Question

There are 3 boxes, the first one containing 1 white, 2 red and 3 black balls; the second one containing 2 white, 3 red and 1 black ball and the third one containing 3 white, 1 red and 2 black balls. A box is chosen at random and from it two balls are drawn at random. One ball is red and the other, white. What is the probability that they come from the second box?

Answer 1

Here we will find the probability by using Bayes’ Theorem. For that, we will first find the probability that the balls drawn are one white and one red and it is from box 1. Similarly, we will first find the probability that the balls drawn are one white and one red and it is from box 2 and then we will first find the probability that the balls drawn are one white and one red and it is from box 3. Then we will use the formula of Bayes’ Theorem to find the probability.

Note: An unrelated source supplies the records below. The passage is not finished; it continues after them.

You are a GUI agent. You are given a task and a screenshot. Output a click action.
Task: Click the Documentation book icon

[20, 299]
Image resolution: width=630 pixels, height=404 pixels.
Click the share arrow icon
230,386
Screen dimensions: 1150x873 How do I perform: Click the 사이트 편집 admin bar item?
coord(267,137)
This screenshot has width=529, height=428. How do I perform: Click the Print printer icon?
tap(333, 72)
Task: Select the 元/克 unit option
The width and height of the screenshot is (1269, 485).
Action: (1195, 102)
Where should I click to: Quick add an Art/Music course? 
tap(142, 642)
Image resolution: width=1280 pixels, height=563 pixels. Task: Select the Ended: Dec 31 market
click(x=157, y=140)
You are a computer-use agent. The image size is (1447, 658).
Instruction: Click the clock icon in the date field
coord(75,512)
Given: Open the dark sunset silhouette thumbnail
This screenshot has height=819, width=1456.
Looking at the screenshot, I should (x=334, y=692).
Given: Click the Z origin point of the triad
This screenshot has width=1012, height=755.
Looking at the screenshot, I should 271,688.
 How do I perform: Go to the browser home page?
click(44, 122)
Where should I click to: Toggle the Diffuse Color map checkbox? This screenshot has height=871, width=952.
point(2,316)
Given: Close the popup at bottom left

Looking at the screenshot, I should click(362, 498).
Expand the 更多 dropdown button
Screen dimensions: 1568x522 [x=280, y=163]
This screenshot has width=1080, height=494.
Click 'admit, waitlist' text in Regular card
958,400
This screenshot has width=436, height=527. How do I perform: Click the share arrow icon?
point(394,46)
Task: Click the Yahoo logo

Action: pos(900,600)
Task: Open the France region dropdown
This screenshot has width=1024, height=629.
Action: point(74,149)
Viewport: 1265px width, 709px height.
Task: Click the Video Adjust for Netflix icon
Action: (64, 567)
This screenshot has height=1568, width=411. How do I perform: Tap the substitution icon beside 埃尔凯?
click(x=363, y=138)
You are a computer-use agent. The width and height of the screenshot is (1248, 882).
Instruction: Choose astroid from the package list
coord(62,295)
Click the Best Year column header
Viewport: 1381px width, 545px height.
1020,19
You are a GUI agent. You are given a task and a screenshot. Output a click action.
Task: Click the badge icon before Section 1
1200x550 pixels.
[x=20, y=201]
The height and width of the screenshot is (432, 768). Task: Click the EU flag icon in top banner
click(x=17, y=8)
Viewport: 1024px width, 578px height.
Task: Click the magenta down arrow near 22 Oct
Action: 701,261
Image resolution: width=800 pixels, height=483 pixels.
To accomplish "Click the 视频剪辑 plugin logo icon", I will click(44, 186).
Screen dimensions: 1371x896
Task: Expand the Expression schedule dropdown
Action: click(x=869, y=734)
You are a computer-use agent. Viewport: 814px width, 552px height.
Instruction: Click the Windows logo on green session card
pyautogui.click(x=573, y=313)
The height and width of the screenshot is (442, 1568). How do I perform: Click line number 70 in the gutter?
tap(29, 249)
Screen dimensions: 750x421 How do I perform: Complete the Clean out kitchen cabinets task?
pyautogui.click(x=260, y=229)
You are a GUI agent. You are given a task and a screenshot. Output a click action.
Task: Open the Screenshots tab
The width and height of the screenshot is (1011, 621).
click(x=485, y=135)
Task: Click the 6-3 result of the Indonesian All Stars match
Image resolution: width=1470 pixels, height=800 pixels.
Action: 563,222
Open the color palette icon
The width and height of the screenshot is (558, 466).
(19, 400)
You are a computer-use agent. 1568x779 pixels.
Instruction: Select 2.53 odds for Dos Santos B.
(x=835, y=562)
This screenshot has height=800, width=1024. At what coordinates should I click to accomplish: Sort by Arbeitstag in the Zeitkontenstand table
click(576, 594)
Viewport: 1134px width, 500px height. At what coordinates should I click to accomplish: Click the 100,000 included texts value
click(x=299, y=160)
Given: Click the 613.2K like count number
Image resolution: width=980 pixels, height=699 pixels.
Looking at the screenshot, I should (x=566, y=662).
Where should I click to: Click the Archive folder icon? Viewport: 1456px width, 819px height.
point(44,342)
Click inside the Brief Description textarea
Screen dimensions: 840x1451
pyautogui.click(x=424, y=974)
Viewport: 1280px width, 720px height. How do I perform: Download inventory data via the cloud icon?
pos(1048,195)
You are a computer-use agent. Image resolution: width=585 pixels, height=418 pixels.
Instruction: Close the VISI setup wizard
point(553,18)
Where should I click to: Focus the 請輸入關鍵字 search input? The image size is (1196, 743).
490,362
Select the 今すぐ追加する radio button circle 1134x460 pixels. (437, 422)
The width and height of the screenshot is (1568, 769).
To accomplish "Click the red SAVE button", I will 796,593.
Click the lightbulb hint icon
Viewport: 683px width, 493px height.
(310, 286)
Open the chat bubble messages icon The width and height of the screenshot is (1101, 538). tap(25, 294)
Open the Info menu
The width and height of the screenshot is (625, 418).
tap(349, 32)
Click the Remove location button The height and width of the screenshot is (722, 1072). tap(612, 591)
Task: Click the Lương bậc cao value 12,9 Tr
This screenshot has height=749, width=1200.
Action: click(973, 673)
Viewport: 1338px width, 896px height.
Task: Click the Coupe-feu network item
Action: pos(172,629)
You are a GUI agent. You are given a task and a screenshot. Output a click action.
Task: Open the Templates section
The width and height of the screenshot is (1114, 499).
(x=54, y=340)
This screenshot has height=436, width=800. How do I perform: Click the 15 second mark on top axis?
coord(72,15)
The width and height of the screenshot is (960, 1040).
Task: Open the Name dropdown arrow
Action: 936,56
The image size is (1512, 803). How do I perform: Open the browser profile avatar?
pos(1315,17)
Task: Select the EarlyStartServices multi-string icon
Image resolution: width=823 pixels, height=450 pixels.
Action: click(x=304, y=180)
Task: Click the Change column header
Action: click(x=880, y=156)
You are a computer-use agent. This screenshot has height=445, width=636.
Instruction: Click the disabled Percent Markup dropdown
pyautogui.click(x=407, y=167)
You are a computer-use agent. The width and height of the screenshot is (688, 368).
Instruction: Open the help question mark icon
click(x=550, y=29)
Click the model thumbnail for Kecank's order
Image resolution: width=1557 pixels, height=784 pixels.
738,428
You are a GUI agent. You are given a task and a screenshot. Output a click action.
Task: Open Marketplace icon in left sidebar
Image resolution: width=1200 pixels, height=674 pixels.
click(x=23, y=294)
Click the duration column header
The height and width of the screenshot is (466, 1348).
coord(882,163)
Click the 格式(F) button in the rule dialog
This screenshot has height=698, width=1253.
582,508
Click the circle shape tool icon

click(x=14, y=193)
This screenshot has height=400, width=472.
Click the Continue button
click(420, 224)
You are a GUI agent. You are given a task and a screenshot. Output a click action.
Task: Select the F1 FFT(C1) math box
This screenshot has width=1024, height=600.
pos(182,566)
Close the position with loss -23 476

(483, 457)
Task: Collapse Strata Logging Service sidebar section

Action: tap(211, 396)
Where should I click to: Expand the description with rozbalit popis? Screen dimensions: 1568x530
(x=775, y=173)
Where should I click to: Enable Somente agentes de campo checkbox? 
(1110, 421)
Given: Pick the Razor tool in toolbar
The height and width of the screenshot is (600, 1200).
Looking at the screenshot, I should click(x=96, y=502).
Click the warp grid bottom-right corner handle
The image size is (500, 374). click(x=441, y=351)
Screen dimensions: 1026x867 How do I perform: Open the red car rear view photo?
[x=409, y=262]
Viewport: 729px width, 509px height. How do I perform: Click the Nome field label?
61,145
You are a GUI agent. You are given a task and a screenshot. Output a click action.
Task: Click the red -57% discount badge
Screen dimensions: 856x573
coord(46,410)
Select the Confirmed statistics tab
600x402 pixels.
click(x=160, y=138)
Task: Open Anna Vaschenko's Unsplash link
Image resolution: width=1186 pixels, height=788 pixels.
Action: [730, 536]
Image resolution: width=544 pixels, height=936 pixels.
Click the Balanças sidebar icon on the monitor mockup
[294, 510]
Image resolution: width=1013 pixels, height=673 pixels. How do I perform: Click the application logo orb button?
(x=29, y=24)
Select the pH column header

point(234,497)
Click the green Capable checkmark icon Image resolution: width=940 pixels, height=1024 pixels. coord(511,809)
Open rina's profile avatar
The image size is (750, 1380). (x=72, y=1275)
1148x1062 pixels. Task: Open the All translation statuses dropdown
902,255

Complete step by step solution:
Let E1, E2 and E3 be the three events that the balls are drawn from box1, box 2 and box 3 respectively, and let E be the event that the balls drawn are one white and one red.
Therefore,
$P\left( {{E}_{1}} \right)=P\left( {{E}_{1}} \right)=P\left( {{E}_{1}} \right)=\dfrac{1}{3}$
Now, we will find the probability that the balls drawn are one white and one red and it is from box 1
$\Rightarrow$ $P\left( {}^{E}/{}_{{{E}_{1}}} \right)=\dfrac{{}^{1}{{C}_{1}}\times {}^{2}{{C}_{1}}}{{}^{6}{{C}_{2}}}$
On further simplification, we get
$\Rightarrow$ $P\left( {}^{E}/{}_{{{E}_{1}}} \right)=\dfrac{1\times 2}{15}=\dfrac{2}{15}$
Again, we will find the probability that the balls drawn are one white and one red and it is from box 2
$\Rightarrow$ $P\left( {}^{E}/{}_{{{E}_{2}}} \right)=\dfrac{{}^{2}{{C}_{1}}\times {}^{3}{{C}_{1}}}{{}^{6}{{C}_{2}}}$
On further simplification, we get
$\Rightarrow$ $P\left( {}^{E}/{}_{{{E}_{2}}} \right)=\dfrac{2\times 3}{15}=\dfrac{6}{15}$
Again, we will find the probability that the balls drawn are one white and one red and it is from box 3
$\Rightarrow$ $P\left( {}^{E}/{}_{{{E}_{3}}} \right)=\dfrac{{}^{3}{{C}_{1}}\times {}^{1}{{C}_{1}}}{{}^{6}{{C}_{2}}}$
On further simplification, we get
$\Rightarrow$ $P\left( {}^{E}/{}_{{{E}_{3}}} \right)=\dfrac{3\times 1}{15}=\dfrac{3}{15}=\dfrac{1}{5}$
We will use Bayes’ Theorem now.
According to the theorem, the probability that the ball drawn are from box 2 and the ball drawn are one white and one red is represented by $P\left( {}^{{{E}_{1}}}/{}_{E} \right)$ and it will be equal to
$\Rightarrow$ $\dfrac{P\left( {}^{E}/{}_{{{E}_{1}}} \right).P\left( {{E}_{1}} \right)}{P\left( {}^{E}/{}_{{{E}_{1}}} \right).P\left( {{E}_{1}} \right)+P\left( {}^{E}/{}_{{{E}_{2}}} \right).P\left( {{E}_{2}} \right)+P\left( {}^{E}/{}_{{{E}_{3}}} \right).P\left( {{E}_{3}} \right)}$
We will put the values that we have calculated in the formula.
$\Rightarrow$ $P\left( {}^{{{E}_{1}}}/{}_{E} \right)=\dfrac{\dfrac{2}{15}.\dfrac{1}{3}}{\dfrac{2}{15}.\dfrac{1}{3}+\dfrac{6}{15}.\dfrac{1}{3}+\dfrac{1}{5}.\dfrac{1}{3}}$
On multiplying the terms in numerator and denominator, we get
$\Rightarrow$ $P\left( {}^{{{E}_{1}}}/{}_{E} \right)=\dfrac{\dfrac{2}{45}}{\dfrac{2}{45}+\dfrac{6}{45}+\dfrac{1}{15}}$
Simplifying the fraction, we get
$\Rightarrow$ $P\left( {}^{{{E}_{1}}}/{}_{E} \right)=\dfrac{2}{11}$
Thus, the required probability is $\dfrac{2}{11}$.

Note: We have calculated the given probability by Bayes’ Theorem. Bayes’ Theorem is a mathematical formula to calculate or to determine the conditional probability. Bayes' theorem is also known as Bayes' Rule or Bayes' Law and it is the foundation of the field of Bayesian statistics. Bayes' theorem is used to determine the accuracy of medical test results.